There was difficulty with Edala. She refused to leave the bedside day or night. It was only when her father recovered full consciousness that they were able to get her away, when she had poured out her soul to him in an agony of remorse and self-reproach. Then he had soothed her, and insisted upon her taking rest and food; and she had obeyed unquestioningly. His lightest word was law now—as it had been in the times long past. She was allowed to help her brother and Elvesdon in their unremitting care of the wounded man, and the same held good of Evelyn Carden. But it was once and for all decided that neither of the girls should be allowed to overdo it, and this was adhered to no matter how much they begged and pleaded.
Elvesdon had taken up the reins of office again, and found his hands very full indeed. The telegraph wire had been repaired, and messages kept flashing in, communicating matters which demanded his constant attention, some necessary and some not. But at night he never curtailed one single half hour of his vigil at the bedside of his friend in recently and narrowly escaped peril. They had gone through a furnace together.

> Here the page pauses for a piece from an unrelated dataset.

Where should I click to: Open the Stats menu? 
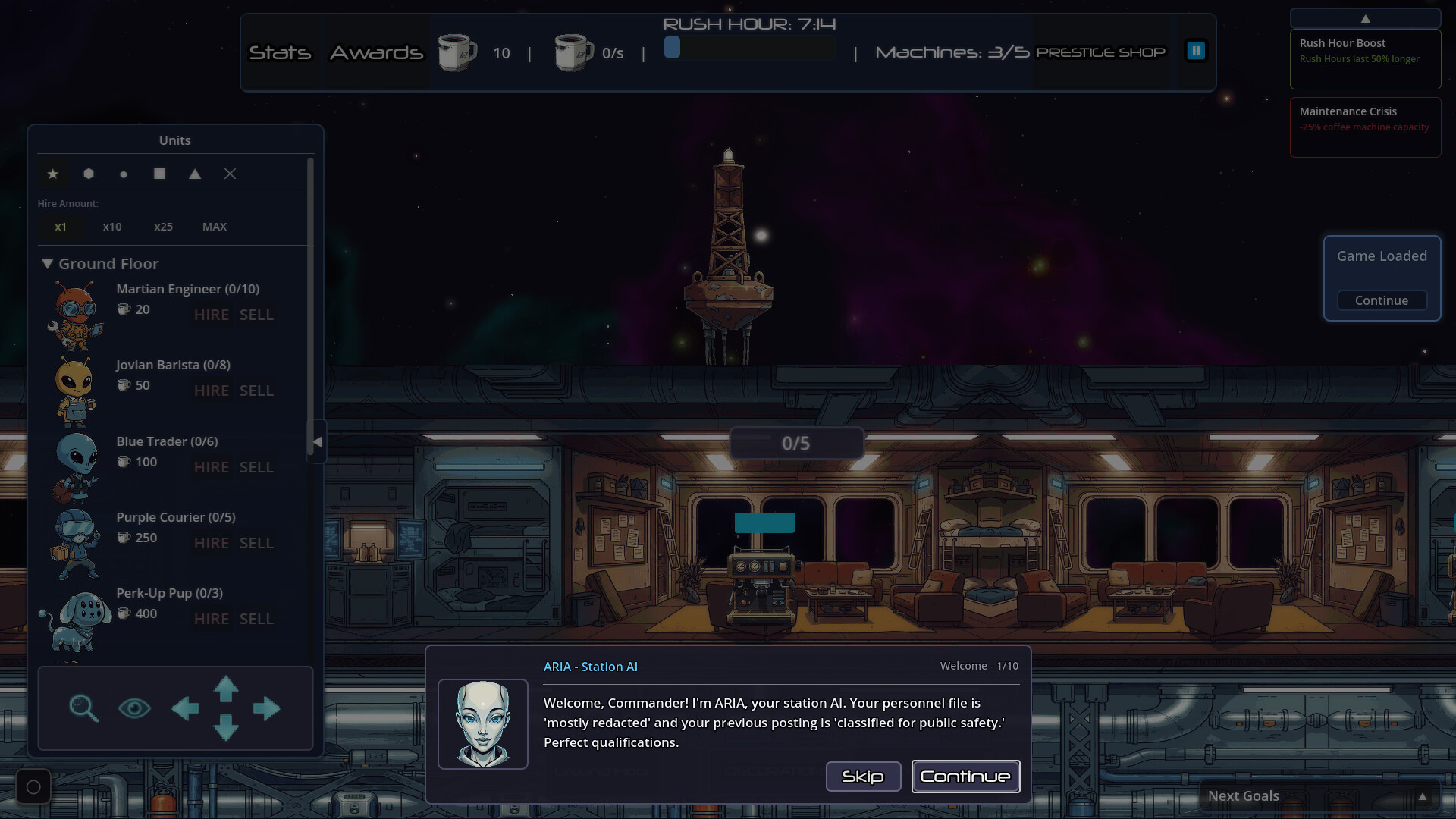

Strong man as he was the strain was beginning to tell upon Elvesdon. He looked pale and fagged, and his spirits became depressed. His conversation with Thornhill in the hour of their mutual danger was fresh in his mind, but although he saw a great deal of Edala there was nothing in the girl’s look or manner to show that she regarded him in the light of any other than an ordinary friend, a jolly good chum with no nonsense about him, and whom she could treat with the same free, frank camaraderie as her own brother. This, of course, was no time to urge any further claim upon her: he recognised that. Still he felt depressed.
While feeling a little more so than usual there came a knock at his office door. It was late afternoon and he was wondering whether he could venture to shut up for a time before any more of those beastly wires came in.
“Miss Thornhill would like to see you, sir,” said Prior, entering. “Will you see her?”
“Why of course. And—er—Prior. I don’t want to be disturbed, no matter who by. See?”
Prior did see, and if the Governor himself had appeared on the scene until that door should open again, decidedly His Excellency would have had to wait.
“And now, to what is this unwonted honour due?” he began, closing the door behind his visitor. “First of all, sit. Why, Diane chasseresse, you have not been obeying orders I’m afraid. You are looking a little bit—well, overdone.”